At least 300 people were injured in the city, Farah said.
Anger toward Egypt’s new Islamist government, as well as the fallout last month over a constitution rushed to approval by President Mohammed Morsi, has contributed to a deep national rift over the legitimacy and effectiveness of the country’s first democratically elected leader.
But the tensions that have rippled from Friday into Saturday, sweeping up a host of popular grievances, also underscore the sense of injustice that lingers in this nation of 85 million two years after the fall of former president Hosni Mubarak.
In Saturday’s verdict, a Cairo judge sentenced to death 21 people charged in the killing of 74 soccer fans in a riot that broke out between fans of the club team al-Ahly and Port Said’s al-Masry club team after a match in the coastal city in February last year. A verdict is expected for the remaining 52 defendants in March.
The announcement sparked exclamations of surprise and tears from victims’ families in the courtroom and outside the al-Ahly soccer club in Cairo where fans had gathered. But it sparked anger in Port Said, home to most of the defendants, where their families and supporters tried to storm the prison.
Television news footage showed protesters fighting police amid clouds of tear gas outside the prison complex and along side streets on Saturday afternoon.
“All the shops are closed, and the city is under complete paralysis,” said Mohamed, a hotel owner in the center of the city who declined to give his last name out of anxiety about the security situation.
Others reported that residents were stocking up on groceries in preparation for days of clashes.
In the two years since a popular uprising ousted Mubarak, Egyptians spanning the spectrum from rights groups and victims of violence and corruption to defendants and their supporters have complained of a highly politicized and ineffective justice system. Many say the courts have failed to adequately investigate charges and that verdicts are often issued less as the culmination of a comprehensive trial than as token gestures to appease popular anger.
Residents of Port Said on Saturday described the verdict as political — a misplaced punishment designed to placate al-Ahly’s die-hard fans, known as Ultras, who claim most of the victims as their own.

_Item-finding records_.
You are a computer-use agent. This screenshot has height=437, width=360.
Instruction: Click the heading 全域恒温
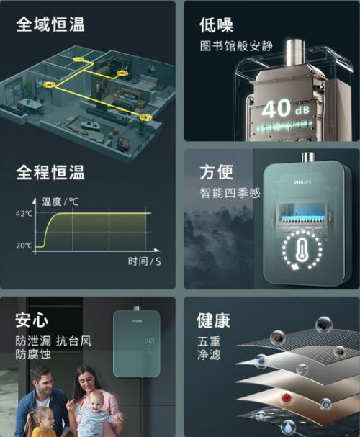click(x=50, y=24)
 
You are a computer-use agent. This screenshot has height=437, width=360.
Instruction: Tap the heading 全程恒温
click(x=50, y=172)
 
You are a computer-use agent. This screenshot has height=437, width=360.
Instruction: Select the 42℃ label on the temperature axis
click(x=24, y=214)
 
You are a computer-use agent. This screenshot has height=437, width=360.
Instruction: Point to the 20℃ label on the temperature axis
click(x=24, y=245)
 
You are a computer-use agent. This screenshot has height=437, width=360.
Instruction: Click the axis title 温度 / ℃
click(x=60, y=202)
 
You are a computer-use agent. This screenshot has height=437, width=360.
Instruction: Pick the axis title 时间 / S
click(x=144, y=261)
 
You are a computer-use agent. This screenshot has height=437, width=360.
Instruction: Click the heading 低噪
click(x=216, y=25)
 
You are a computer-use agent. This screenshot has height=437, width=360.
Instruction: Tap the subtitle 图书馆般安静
click(x=236, y=46)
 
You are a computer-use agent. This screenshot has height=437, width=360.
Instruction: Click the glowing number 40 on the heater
click(x=276, y=109)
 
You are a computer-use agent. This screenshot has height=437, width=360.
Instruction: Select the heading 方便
click(x=216, y=172)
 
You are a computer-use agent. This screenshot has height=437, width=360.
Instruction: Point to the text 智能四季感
click(x=230, y=193)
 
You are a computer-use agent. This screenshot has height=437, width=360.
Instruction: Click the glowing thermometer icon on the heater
click(x=302, y=250)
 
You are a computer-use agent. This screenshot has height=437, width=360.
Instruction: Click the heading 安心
click(x=32, y=320)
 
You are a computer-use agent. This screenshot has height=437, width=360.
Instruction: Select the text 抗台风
click(x=74, y=341)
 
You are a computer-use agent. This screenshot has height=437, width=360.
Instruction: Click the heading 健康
click(x=213, y=320)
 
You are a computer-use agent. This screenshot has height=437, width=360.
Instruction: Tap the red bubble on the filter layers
click(x=287, y=398)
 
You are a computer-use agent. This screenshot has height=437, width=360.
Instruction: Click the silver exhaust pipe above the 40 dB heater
click(x=296, y=53)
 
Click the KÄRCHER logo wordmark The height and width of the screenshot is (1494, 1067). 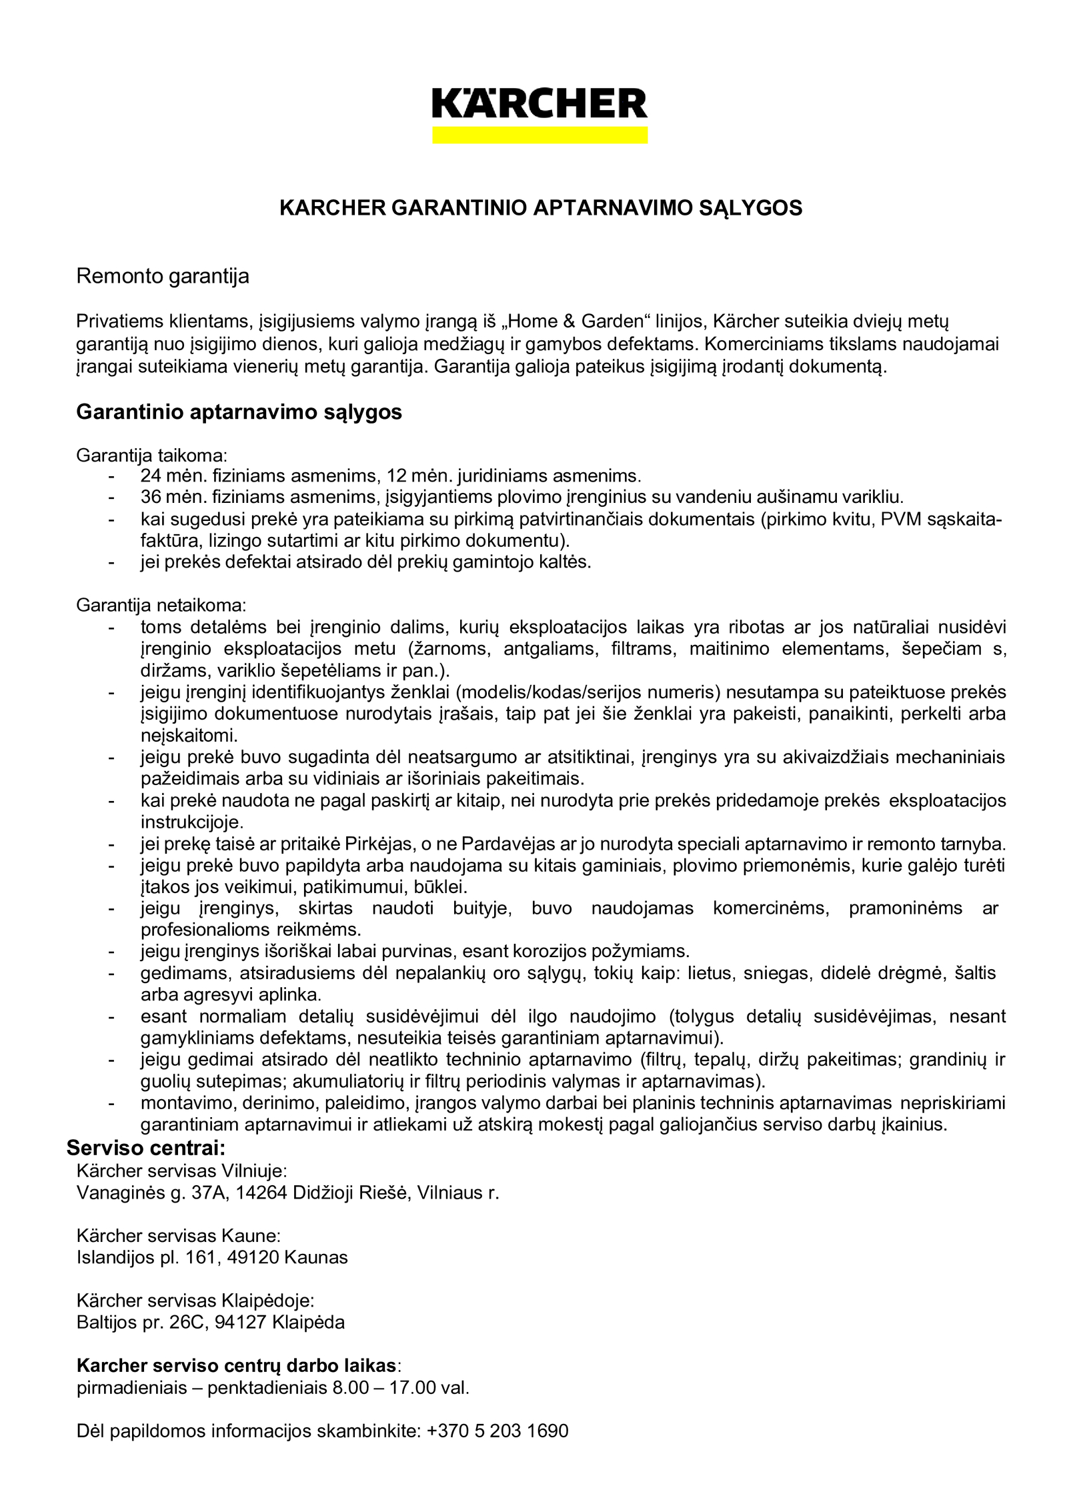click(x=540, y=104)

_WRITTEN REQUEST 1_. In the Port Said article, how many people did the Cairo judge sentence to death?
_WRITTEN REQUEST 2_. For each statement, say whether the Port Said article agrees with it: (a) Most of the defendants come from Port Said. (b) The riot broke out after a match played in Cairo. (c) The hotel owner quoted in the article gave his full name.

_OUTPUT 1_. 21 people.

_OUTPUT 2_.
(a) Yes: "home to most of the defendants."
(b) No: "after a match in the coastal city in February last year."
(c) No: "declined to give his last name out of anxiety about the security situation."